▶ [Task objective] Nothing is needed except the lines below that run from the one with "21:30 (577, 2014)" through the one with "Privacy (402, 2529)", repeated exactly.

▶ [Given records]
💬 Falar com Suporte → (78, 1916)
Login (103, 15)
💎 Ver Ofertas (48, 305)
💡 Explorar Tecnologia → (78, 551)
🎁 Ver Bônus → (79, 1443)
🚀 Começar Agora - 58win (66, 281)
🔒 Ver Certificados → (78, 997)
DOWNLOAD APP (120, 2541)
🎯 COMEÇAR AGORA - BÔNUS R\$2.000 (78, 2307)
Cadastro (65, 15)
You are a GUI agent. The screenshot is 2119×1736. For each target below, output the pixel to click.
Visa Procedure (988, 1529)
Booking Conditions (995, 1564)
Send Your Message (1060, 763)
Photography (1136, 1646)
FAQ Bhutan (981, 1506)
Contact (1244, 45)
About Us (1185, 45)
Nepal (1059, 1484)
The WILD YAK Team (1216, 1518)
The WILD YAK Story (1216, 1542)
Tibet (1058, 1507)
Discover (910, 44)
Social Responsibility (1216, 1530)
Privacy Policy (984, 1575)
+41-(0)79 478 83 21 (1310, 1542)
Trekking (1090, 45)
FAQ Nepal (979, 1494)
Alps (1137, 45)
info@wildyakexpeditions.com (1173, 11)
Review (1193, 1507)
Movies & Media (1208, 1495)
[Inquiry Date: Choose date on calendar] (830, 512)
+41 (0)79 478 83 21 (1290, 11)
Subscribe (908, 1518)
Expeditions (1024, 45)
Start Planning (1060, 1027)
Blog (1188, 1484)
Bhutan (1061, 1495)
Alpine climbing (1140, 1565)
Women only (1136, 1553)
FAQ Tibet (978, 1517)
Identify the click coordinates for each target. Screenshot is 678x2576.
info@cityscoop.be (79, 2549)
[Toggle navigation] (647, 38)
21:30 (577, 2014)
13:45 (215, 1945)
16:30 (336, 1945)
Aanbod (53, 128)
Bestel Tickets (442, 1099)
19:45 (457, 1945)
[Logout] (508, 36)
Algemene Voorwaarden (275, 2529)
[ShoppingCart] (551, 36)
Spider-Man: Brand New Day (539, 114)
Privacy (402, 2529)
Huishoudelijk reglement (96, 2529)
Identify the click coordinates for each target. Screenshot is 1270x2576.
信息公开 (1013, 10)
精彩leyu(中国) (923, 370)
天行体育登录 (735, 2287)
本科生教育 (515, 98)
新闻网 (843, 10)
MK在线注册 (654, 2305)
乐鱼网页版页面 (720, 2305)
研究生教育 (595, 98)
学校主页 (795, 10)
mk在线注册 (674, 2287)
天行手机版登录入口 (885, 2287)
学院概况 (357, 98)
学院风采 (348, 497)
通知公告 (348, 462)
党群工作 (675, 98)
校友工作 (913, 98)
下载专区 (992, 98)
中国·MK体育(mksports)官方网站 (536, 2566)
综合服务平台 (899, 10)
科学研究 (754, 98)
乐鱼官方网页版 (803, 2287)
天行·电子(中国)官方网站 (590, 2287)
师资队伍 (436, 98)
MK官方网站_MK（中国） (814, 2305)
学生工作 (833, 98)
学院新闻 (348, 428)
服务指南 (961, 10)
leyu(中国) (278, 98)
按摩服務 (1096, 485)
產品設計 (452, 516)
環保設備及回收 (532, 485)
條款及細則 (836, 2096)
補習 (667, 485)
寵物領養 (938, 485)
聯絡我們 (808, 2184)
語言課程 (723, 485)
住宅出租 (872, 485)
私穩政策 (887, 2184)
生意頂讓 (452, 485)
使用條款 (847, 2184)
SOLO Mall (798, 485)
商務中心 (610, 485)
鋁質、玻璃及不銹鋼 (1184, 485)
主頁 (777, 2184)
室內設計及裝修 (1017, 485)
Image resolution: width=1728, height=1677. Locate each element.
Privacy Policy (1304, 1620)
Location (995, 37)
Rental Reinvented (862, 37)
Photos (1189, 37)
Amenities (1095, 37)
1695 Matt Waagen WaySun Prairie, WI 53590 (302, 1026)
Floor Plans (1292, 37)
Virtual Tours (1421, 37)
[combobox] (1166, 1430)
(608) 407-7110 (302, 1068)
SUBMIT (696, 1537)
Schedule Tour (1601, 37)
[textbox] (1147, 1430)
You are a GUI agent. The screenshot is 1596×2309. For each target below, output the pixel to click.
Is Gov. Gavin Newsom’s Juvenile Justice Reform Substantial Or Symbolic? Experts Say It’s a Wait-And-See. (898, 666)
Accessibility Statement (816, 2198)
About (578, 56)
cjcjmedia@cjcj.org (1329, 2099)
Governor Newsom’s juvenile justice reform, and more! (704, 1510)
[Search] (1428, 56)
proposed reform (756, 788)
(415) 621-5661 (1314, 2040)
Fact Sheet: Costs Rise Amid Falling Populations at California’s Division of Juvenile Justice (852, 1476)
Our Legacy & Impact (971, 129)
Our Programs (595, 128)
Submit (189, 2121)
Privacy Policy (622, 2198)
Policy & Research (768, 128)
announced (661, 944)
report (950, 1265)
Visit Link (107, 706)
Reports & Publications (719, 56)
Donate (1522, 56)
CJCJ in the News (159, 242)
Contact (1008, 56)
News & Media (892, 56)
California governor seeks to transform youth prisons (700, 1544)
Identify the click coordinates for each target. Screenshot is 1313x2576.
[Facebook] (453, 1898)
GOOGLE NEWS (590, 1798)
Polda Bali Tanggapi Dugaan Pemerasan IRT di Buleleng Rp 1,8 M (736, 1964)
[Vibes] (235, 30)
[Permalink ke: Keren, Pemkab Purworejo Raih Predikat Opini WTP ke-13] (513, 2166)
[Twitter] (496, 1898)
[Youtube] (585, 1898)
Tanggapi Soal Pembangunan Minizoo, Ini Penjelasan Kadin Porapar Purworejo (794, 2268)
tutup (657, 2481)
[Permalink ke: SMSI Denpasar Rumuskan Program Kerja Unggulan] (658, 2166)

▶ [Response to the exercise]
21:30 (577, 2014)
13:45 (215, 1945)
16:30 (336, 1945)
Aanbod (53, 128)
Bestel Tickets (442, 1099)
19:45 (457, 1945)
[Logout] (508, 36)
Algemene Voorwaarden (275, 2529)
[ShoppingCart] (551, 36)
Spider-Man: Brand New Day (539, 114)
Privacy (402, 2529)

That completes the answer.